SELECTED PASSAGE
——————

[PIO-49] Add support for Elasticsearch 5.x #336

haginot · 2017-01-16T04:01:00Z

We work on meta/event storage support for Elasticsearch 5.x.
Although Elasticsearch 2.x does not allow dots in field names,
Elasticsearch 5.x supports it. So, it's better to upgrade to ES 5.x release.
Since ES 5.x provides Java Rest API client, we replaced
Transport communication with HTTP one. Therefore, our fix
uses HTTP(9200 port) only.

ftopan80 · 2017-01-16T04:12:33Z

+1 pretty please

marevol · 2017-01-16T04:32:34Z

We use the following template.
https://github.com/marevol/incubator-predictionio-template-recommender/tree/0.11.0
(Commented out "data.ratings.take(1)", because it does not seem that elasticsearch-hadoop supports it)

dszeto · 2017-01-17T21:02:54Z

This is really great. Thanks a lot @haginot and @marevol !

Officially ES 1.7 and before are deprecated. I will start a thread in user@ and dev@ to gauge if we need to maintain backward compatibility. If it is not too much effort, it would be nice to have two different sets of configuration and code for ES 1.x and ES 5.x.

marevol · 2017-01-17T21:36:45Z

Thank you for your comment.
We will check if it keeps the code for ES 1.x.

dszeto · 2017-01-17T21:40:12Z

@marevol One way to do so is to rename the existing ES configuration and code to something like ES1Events, PIO_STORAGE_SOURCES_ELASTICSEARCH1_TYPE=elasticsearch1, and keep your new code as is. This may require build profiles (#295) though. Please let us know how it goes.

marevol · 2017-01-18T07:48:29Z

Added Elasticsearch 1.x support!
Elasticsearch 5.x support uses Jar file for REST API and does not conflict with ES 1.x Jar file.
Therefore both 1.x/5.x supports are available in 1 distribution.

pferrel · 2017-01-18T18:18:04Z

@marevol Thanks this looks very promising! How do you configure PIO to use 1.x vs 5.x, Templates may need to look at the config or supply their own.

The UR uses the REST API for 1.x and can easily switch to 5.X so I'd like to coordinate.

——————

GIVEN ENTRIES
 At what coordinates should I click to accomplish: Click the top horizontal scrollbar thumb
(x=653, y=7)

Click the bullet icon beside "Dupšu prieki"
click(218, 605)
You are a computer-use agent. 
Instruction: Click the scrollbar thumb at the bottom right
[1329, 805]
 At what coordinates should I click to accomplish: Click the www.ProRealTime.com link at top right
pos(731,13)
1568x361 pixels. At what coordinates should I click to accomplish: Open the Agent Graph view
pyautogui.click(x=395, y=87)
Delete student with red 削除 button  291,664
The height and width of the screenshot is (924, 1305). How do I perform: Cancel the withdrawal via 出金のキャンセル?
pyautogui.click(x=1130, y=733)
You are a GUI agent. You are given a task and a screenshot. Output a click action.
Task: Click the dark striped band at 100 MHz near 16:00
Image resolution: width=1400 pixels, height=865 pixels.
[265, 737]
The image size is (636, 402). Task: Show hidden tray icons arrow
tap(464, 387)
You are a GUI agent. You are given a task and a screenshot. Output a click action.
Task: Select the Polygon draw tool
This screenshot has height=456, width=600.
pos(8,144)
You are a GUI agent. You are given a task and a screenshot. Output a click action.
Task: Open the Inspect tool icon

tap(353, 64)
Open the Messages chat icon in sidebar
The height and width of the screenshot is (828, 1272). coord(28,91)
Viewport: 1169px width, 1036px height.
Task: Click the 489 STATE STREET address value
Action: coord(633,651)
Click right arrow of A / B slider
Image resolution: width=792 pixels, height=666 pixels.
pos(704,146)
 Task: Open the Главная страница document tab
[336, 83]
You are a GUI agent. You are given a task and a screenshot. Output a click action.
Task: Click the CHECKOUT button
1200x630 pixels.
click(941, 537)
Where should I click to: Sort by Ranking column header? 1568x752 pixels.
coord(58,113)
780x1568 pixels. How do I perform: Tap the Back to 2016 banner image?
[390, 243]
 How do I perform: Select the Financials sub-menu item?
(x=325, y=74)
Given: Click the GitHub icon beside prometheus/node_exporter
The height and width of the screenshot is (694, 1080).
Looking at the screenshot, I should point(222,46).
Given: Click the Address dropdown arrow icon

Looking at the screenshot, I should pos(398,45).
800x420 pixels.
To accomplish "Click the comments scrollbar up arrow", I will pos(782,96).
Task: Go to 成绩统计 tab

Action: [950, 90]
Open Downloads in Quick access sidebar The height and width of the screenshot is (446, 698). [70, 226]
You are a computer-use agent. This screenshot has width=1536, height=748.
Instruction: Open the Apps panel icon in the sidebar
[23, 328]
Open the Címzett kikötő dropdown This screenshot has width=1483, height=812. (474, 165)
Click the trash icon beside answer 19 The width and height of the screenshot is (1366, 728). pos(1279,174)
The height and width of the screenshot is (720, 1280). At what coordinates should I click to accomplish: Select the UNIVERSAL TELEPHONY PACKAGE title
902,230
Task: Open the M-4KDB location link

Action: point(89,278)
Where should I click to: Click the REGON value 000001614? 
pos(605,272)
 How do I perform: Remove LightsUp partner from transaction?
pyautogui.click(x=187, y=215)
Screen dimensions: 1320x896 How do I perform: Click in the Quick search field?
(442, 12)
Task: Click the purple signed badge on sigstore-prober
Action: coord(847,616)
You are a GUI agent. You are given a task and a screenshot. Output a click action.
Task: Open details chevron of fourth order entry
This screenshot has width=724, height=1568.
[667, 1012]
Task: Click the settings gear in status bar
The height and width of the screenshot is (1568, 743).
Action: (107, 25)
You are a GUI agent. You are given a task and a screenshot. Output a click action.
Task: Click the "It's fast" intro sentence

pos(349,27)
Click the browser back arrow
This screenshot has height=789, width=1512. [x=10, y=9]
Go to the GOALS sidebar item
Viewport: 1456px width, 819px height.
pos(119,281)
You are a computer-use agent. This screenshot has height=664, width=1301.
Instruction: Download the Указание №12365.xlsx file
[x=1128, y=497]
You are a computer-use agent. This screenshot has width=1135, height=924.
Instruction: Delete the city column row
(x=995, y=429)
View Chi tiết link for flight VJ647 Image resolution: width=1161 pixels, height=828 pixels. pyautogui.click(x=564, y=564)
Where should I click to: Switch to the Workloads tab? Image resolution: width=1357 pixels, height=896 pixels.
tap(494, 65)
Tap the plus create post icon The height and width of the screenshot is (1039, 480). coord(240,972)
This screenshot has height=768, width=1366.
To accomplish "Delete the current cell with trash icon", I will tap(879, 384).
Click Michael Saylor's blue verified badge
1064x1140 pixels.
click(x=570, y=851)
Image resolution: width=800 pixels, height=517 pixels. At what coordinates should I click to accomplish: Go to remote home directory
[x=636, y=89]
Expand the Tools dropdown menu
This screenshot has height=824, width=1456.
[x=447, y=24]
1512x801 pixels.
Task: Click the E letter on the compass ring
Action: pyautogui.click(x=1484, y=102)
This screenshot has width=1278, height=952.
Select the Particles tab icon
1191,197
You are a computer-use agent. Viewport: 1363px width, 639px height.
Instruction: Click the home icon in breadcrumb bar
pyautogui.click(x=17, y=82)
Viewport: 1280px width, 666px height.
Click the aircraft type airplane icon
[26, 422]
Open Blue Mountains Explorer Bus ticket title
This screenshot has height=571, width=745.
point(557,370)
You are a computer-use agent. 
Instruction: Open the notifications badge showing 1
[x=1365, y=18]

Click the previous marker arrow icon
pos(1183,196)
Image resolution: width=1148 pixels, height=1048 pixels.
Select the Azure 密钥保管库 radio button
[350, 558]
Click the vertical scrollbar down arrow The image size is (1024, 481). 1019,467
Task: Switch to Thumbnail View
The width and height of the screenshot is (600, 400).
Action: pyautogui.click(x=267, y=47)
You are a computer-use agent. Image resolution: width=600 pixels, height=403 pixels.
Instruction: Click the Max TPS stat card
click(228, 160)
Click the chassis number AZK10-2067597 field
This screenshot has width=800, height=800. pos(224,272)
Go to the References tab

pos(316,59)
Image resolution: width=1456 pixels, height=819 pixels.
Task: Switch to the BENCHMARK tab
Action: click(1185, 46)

——————

REQUIRED TASK
In the Elasticsearch thread, translate this sentence into Spanish: "Although Elasticsearch 2.x does not allow dots in field names, Elasticsearch 5.x supports it." Work only from the Elasticsearch thread, not from the records.

ANSWER IN FULL
Aunque Elasticsearch 2.x no permite puntos en los nombres de campos, Elasticsearch 5.x sí lo admite.